Um forte condicionante do desenvolvimento da ciência era o défice de educação por parte da população em geral. De facto, a educação para além da elementar era apenas acessível a uma reduzida fatia da população. E, por isso, a taxa de analfabetismo foi, ao longo do século XX, uma das maiores da Europa. Este estado de coisas só começou a mudar significativamente no início dos anos de 1970 com a reforma educativa do então ministro da Educação José Veiga Simão (1929-2014), professor de Física da Universidade de Coimbra que tinha sido o primeiro Reitor da Universidade de Lourenço Marques, em Moçambique, onde deixou obra notável. Ele pugnou pela democratização do ensino, incluindo o superior, tendo criado durante o seu mandato outras universidades para além da de Coimbra, fundada em 1290 (originalmente em Lisboa), e das de Lisboa e Porto, criadas em 1911, logo após a implantação da República, que durou escassos 16 anos, derrubada que foi pelo golpe militar de 28 de Maio de 1926, o início de um longo tempo ditatorial.
No dia 25 de Abril de 1974 eclodiu a liberdade (curiosamente, o dia 25 de Abril em Itália é também celebrado como o dia da libertação, mas a liberdade italiana é 29 anos mais antiga). O golpe militar português, agora democrático, perpetrado por jovens oficiais descontentes com a guerra que travavam em três colónias africanas (Guiné, Angola e Moçambique, na altura chamadas «províncias ultramarinas»), redundou numa explosão libertária celebrada com alegria nas ruas (cf. Léonard 2024). Acabou a polícia política e a censura. Começaram a ser preparadas eleições livres para uma Assembleia Constituinte, que tiveram lugar em 25 de Abril de 1975. A noiva Constituição, que conferia aos cidadãos de forma equalitária direitos, liberdades e garantias foi promulgada em 1976. Os propósitos da Revolução podiam ser resumidos a três verbos, apregoados nesses tempos que foram naturalmente de algum caos político: Descolonizar, Democratizar e Desenvolver.
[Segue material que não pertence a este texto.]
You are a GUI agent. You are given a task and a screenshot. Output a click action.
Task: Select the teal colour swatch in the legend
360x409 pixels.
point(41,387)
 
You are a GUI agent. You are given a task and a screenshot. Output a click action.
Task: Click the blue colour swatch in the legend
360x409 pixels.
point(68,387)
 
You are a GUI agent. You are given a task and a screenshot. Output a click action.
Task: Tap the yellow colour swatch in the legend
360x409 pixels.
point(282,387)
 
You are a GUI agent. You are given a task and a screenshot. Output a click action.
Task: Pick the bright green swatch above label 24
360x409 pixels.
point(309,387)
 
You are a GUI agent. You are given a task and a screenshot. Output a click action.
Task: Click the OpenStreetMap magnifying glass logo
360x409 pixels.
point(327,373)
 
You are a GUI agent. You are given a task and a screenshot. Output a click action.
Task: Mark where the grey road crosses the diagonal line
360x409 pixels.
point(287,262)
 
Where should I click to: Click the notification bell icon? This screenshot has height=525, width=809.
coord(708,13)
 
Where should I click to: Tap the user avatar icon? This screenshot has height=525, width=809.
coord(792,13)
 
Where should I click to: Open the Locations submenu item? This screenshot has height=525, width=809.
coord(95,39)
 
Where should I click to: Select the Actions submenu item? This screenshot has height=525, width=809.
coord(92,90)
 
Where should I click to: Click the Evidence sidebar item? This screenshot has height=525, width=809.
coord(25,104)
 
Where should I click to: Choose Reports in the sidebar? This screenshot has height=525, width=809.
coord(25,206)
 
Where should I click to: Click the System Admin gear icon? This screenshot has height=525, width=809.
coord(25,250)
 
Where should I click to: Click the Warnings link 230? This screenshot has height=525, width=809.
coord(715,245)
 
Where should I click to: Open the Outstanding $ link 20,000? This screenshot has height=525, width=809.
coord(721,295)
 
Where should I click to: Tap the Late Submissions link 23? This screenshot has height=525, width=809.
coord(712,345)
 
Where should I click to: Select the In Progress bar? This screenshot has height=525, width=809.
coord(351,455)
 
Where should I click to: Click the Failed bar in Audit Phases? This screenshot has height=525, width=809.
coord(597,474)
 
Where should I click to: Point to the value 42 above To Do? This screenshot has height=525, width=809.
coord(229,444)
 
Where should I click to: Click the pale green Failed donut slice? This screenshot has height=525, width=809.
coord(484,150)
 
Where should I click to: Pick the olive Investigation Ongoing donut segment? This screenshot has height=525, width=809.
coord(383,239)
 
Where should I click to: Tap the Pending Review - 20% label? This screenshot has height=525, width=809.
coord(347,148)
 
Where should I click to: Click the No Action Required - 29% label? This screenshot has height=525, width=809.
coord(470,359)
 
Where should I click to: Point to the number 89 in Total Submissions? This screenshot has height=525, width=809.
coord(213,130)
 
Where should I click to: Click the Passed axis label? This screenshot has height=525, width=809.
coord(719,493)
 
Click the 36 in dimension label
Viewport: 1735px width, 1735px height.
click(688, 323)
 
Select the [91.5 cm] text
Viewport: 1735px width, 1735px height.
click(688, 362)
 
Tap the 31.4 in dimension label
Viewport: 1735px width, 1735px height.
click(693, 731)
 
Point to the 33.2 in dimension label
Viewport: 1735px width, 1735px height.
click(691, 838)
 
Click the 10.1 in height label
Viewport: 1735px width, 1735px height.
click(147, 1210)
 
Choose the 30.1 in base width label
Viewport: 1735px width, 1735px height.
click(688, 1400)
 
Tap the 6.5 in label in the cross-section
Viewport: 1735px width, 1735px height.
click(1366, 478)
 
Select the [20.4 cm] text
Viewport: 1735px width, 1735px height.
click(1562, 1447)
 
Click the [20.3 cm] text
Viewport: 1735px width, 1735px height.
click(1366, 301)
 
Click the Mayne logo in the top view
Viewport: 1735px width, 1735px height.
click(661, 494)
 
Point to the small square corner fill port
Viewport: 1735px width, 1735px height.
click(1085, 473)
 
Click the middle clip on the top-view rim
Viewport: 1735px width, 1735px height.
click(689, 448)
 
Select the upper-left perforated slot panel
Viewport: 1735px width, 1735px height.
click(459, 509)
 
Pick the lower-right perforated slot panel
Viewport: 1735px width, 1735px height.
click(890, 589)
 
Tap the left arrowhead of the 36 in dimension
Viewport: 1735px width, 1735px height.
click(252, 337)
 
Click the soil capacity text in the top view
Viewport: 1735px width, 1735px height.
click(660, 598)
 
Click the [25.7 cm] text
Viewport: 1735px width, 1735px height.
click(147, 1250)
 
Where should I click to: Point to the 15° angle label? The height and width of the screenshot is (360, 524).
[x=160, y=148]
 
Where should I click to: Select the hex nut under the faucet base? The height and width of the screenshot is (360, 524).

Com o novo regime, não só se resolveu rapidamente a questão colonial em favor da autodeterminação dos povos africanos (declararam a sua independência em 1975), como se estabeleceu um ambiente de liberdade, indispensável à criação intelectual, tanto nas artes como nas ciências (em particular, nas ciências sociais e humanas, que se encontravam bastante limitadas no regime anterior), e de igualdade, bem patente no alargamento do acesso dos jovens à escolaridade (o ensino superior aumentou drasticamente com a criação de novas escolas, tanto universidades como institutos politécnicos). Também se percebeu que o desenvolvimento do país exigia uma maior aposta na investigação científica, que não tinha de privilegiar a investigação aplicada, mas antes de imitar o que faziam outros países mais desenvolvidos. A ciência e tecnologia foram particularmente impulsionadas pela entrada de Portugal na Comunidade Económica Europeia, antecessora da actual União Europeia (UE), logo no início de 1986, quando Mário Soares (1924-2017) era primeiro ministro. Uma parte, ainda que relativamente pequena, dos fundos de coesão que Portugal passou a receber da UE foi aproveitada para proporcionar maior formação de pessoas e para a criação de algumas infraestruturas académicas, científicas e tecnológicas.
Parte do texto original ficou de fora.